━━ Extracted text ━━
Saturday, October 10, 2009

Blueberry Anyone?

At the request of one of the next generation, I made a blueberry hat for our youngest family member. Well actually I made two hats. I don't have a picture of the first one because it no longer exists, having been gobbled up by the ball winder. Even having checked my gauge and making it the next size up from what he would normally wear, it still turned out too small. On to the second version. . . I decided to leave the pattern in the yarn basket when it came to adding 'leaves' and go 3-dimensional. The result wasn't exactly what I had hoped for but I can live with it. Hopefully so can the little guy that's going to be wearing it.

Sunday, September 20, 2009

Fall's Coming

From April to October, my job becomes my life. Many weekends I work part of one if not both days on top of the usual office time Monday through Friday. Don't get me wrong, I love what I do. I only say this as explanation of the absence of posts during the summer months. As the sailing season winds down, I begin to reclaim my personal time.
━━━
━━ Excerpted data ━━
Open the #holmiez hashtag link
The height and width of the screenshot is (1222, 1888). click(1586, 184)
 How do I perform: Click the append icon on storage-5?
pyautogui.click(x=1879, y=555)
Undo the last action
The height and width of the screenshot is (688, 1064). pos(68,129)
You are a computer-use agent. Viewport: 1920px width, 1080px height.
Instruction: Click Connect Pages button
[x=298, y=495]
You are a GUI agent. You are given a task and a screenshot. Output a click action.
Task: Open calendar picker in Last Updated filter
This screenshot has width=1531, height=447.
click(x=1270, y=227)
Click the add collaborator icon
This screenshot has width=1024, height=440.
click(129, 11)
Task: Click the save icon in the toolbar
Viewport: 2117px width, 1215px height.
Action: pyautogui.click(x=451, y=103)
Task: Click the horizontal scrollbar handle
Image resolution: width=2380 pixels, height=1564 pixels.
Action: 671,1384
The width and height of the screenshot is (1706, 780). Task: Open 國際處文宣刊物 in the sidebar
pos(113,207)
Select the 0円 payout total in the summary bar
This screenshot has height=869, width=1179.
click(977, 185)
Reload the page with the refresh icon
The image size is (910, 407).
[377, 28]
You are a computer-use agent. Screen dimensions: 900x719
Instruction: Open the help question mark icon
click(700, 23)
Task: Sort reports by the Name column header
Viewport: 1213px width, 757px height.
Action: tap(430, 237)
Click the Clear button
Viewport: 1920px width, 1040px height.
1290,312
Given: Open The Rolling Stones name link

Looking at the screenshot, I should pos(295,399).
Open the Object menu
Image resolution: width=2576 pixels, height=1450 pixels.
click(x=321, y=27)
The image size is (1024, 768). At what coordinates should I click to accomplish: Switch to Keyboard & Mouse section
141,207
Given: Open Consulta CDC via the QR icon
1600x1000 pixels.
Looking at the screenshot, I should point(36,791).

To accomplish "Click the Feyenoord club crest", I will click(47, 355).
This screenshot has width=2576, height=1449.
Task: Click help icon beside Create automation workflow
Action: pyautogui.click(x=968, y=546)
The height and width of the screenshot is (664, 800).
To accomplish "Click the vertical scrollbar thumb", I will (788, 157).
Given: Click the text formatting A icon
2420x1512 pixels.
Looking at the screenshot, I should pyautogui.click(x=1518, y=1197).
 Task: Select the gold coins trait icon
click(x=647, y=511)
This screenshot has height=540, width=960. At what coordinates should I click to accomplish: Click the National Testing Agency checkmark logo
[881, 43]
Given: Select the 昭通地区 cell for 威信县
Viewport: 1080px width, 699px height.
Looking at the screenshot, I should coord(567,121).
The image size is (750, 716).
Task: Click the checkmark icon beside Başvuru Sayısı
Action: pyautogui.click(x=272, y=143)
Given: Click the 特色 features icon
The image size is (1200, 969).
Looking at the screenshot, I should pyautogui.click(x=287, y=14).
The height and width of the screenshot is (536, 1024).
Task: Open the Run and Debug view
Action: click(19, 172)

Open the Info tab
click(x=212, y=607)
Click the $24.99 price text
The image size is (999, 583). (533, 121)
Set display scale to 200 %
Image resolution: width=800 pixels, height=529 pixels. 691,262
━━━
_Requests_:
a - In the blog post about the blueberry hat, what happened to the first hat that was made?
b - From the records, copy the lines starting with the line that contains "Undo the last action" and going on through the line that contains "[x=298, y=495]".
The blog excerpt and the records have nothing to do with each other.

_Solutions to the tasks_:
a - It was gobbled up by the ball winder after it turned out too small.

b -
Undo the last action
The height and width of the screenshot is (688, 1064). pos(68,129)
You are a computer-use agent. Viewport: 1920px width, 1080px height.
Instruction: Click Connect Pages button
[x=298, y=495]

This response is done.